Abstract

Rationale: Recent literature suggests that diabetes is a risk factor for Parkinson’s disease (PD). We investigated the clinical features of idiopathic PD (IPD) patients in whom the onset of diabetes came first. Methods: We designed a case-control study. From the cohort of all new IPD patients free of vascular disease (n = 783) admitted and evaluated at our Institute over a 3-year period (2007 2010) we included all the patients with a diagnosis of diabetes prior to PD onset (n = 89) and a control group (n = 89) matched (1:1) for gender, body mass index (±1 kg/m2) and duration of PD (±1 year). The Unified PD Rating Scale (UPDRS) motor score was the primary endpoint.
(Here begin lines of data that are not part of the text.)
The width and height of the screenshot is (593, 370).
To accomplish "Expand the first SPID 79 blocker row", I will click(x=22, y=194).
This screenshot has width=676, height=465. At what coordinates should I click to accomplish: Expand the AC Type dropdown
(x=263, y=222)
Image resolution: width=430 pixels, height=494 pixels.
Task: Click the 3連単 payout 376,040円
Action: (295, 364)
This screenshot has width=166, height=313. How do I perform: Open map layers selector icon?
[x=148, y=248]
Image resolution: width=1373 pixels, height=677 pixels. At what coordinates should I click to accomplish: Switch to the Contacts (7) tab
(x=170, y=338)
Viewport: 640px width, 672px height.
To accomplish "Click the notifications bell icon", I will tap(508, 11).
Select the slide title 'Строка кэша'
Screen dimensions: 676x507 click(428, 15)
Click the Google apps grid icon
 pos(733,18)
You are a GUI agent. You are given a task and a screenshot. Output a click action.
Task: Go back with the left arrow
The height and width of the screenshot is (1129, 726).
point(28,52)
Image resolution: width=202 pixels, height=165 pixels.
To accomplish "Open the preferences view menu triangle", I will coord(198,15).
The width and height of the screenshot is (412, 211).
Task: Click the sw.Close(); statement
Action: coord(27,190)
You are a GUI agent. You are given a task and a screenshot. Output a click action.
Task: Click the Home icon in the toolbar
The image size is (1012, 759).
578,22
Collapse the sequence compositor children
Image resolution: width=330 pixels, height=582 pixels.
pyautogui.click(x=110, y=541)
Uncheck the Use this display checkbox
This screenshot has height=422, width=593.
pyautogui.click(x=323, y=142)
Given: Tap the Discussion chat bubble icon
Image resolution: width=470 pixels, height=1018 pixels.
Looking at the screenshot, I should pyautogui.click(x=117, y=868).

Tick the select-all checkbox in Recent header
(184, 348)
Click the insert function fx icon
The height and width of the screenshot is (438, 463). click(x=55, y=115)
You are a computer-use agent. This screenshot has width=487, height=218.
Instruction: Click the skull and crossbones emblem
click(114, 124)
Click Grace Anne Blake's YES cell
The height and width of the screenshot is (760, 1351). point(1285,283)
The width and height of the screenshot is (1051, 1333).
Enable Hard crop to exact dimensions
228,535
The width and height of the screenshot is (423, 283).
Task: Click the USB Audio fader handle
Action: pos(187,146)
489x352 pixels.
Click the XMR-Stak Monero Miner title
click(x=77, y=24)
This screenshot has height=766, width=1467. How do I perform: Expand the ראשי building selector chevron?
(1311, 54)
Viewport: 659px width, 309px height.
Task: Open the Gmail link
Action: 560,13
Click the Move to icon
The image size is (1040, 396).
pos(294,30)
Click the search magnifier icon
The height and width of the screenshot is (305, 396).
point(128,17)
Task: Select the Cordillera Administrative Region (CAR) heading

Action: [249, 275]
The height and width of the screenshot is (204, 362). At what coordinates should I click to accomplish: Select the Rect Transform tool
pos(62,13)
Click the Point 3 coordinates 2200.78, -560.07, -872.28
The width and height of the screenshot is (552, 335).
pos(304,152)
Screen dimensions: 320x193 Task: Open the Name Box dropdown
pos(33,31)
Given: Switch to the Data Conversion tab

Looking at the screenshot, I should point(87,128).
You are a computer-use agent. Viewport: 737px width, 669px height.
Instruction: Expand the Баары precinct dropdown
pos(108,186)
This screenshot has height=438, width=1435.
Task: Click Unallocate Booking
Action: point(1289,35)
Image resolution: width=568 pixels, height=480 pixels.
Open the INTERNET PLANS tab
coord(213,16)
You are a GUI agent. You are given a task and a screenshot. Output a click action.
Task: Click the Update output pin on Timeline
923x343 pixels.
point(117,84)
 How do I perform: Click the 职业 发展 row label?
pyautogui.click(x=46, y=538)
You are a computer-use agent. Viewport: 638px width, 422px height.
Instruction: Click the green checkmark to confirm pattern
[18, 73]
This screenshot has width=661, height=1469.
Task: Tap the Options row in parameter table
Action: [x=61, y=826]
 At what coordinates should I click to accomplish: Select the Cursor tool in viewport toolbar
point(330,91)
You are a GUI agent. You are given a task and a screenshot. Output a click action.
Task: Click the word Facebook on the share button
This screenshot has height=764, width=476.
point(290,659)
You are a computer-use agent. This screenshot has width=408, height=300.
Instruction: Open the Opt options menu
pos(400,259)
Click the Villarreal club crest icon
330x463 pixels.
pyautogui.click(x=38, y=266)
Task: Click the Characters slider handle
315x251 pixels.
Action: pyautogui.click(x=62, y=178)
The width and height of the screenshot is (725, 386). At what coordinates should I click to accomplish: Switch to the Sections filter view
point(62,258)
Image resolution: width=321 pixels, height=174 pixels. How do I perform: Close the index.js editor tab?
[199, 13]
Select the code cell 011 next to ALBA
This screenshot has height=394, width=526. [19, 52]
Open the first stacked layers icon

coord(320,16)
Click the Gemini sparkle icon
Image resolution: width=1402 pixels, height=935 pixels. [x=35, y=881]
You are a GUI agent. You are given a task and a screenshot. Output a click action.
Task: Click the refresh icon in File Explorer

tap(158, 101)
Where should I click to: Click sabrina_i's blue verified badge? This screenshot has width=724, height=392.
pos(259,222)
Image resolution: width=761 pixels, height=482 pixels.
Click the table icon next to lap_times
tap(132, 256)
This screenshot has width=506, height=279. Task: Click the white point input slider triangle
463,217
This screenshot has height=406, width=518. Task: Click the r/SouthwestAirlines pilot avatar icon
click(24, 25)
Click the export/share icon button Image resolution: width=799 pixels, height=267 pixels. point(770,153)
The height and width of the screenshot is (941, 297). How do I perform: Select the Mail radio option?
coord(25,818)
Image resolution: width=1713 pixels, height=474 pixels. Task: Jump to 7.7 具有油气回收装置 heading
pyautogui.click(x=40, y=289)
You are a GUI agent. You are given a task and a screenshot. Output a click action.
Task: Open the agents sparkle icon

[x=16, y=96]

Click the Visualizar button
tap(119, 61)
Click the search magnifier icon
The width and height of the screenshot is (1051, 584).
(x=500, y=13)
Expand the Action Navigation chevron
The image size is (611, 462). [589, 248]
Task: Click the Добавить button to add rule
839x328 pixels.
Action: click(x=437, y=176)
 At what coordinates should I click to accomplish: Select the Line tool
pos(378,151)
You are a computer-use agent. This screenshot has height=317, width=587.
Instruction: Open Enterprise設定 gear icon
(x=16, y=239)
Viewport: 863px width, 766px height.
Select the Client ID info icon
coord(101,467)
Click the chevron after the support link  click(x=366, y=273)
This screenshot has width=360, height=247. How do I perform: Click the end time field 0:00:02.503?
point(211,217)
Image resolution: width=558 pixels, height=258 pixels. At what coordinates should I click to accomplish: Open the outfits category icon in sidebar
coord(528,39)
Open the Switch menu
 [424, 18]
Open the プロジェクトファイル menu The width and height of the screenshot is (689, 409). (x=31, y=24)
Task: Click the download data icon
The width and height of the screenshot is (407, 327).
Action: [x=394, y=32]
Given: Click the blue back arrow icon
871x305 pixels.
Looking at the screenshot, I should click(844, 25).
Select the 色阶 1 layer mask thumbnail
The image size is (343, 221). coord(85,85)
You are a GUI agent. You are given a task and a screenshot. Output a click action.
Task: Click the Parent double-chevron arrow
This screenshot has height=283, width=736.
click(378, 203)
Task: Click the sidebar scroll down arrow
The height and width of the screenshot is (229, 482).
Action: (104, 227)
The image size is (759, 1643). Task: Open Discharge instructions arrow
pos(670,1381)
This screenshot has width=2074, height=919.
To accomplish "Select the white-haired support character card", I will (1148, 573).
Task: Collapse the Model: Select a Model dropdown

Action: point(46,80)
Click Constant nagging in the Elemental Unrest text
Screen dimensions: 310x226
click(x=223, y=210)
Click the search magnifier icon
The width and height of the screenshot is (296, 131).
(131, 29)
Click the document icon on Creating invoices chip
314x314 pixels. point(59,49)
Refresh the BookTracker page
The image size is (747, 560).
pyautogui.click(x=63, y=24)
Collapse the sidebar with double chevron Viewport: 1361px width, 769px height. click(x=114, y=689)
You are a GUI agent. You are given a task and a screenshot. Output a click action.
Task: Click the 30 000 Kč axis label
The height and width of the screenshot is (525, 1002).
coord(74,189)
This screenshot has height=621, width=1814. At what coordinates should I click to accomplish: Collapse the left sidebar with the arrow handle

Results: At study entry, patients with diabetes were similar to controls in terms of most demographic, lifestyle and general medical features with exception of statins (18% vs. 3.4%; P= 0.003). However, diabetes was associated with higher UPDRS motor (22.3±9.0 vs. 19.3±7.9; P= 0.019) and activities of daily living (9.7±5.1 vs. 8.3±4.3; P= 0.049) scores, more severe Hoehn-Yahr staging (P= 0.009) and higher treatment doses of levodopa (mg/day, 448±265 vs. 300±213; P< 0.0001; mg/kg/day, 5.8±4.0 vs. 3.8±2.9; P< 0.0001). Conclusion: Onset of diabetes before the onset of PD appears to be a risk factor for more severe PD symptoms. These findings support the hypothesis that diabetes has a role in the etiopathogenesis of PD. Neurologists should be aware of the potential impact of diabetes on overall PD patient management.